Domestic petrochemicals end markets are showing significant improvements. Notably, the construction industry in Germany, which represents a major European consumer of PVC, has shown excellent recovery from its precipitous decline at the start of 2009. A decrease of 4.5% in y-o-y growth over 2009 now represents an anomaly in otherwise sustained growth rather than a trend towards collapse. Growth is expected in the sector up until the end of the forecast period in 2014. This is driven by high profile projects along with EU regulations that are resulting in increased sales and movement in the power infrastructure sector.
Meanwhile, the vehicle scrappage scheme in Germany in 2009 had benefitted both domestic and foreign carmakers, with their respectively sales increasing 16% y-o-y and 40% y-o-y. Despite the growth seen in H110, BMI believes that weak consumer demand in the EU will be the main deterrent for the recovery of Germany's auto exports (and hence production) in 2010 and for the rest of the forecast period. Moreover, given that the delivery of vehicles under the scrappage schemes in Western European markets would have ended by the end of H110, we are concerned that this export growth may not be sustained, thereby putting pressure on domestic demand for engineering plastics, particularly PP.

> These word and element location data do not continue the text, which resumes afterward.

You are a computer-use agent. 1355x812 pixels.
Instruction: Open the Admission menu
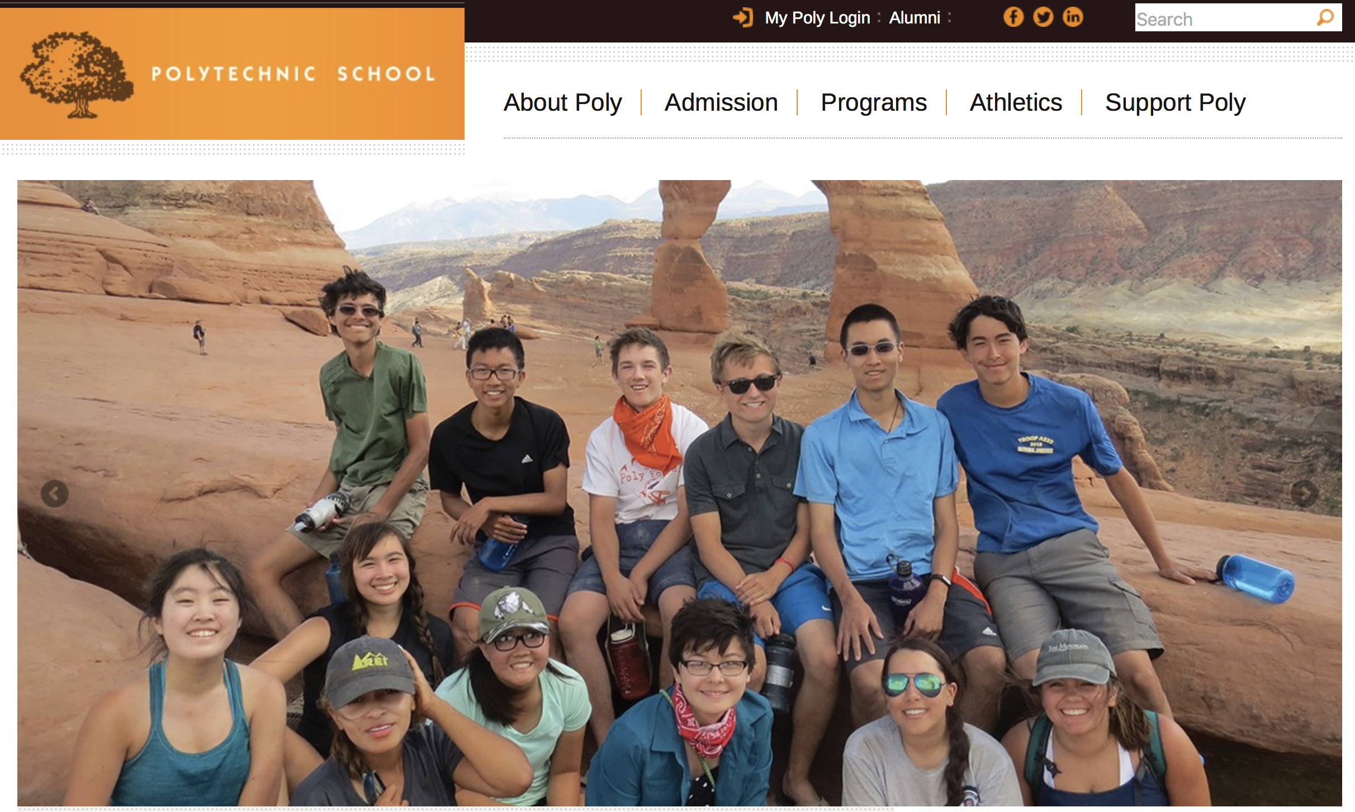coord(721,103)
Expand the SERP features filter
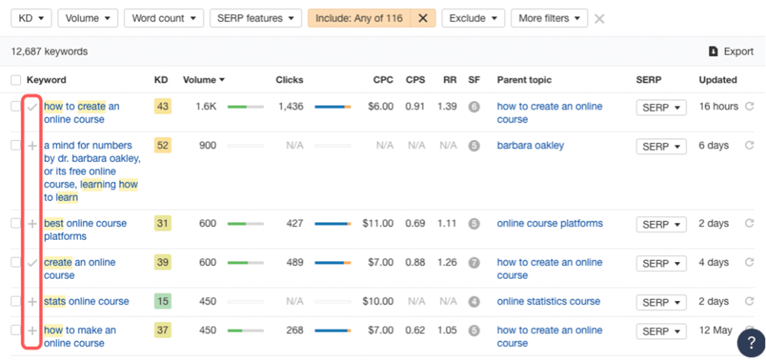The height and width of the screenshot is (361, 766). (256, 18)
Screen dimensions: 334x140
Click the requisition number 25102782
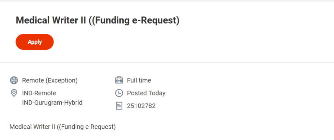coord(141,106)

Although we have raised our chemicals output growth forecast from 4.5% to 7.0% and sales growth from 5.0% to 7.0%, we believe that growth will diminish to zero by Q410, with buyers keeping inventories low due to risk aversion. The 2010 GDP growth forecast of 2.0% will almost entirely be driven by external consumption, inventory re-stocking and statistical base effects. We expect German growth to dip back to 1.5% in 2011, before recovering to a trend average of 1.6%. The chemicals industry will follow the broad economic trend.
Germany scores 81.9 points and is placed first in BMI’s Western European Petrochemicals Rankings, 8.2 points ahead of France. BMI believes that Germany’s score is unlikely to change, with no capacity additions planned over the next five years. However, with little new capacity coming onstream elsewhere in Western Europe over the period, it should retain its lead in the region.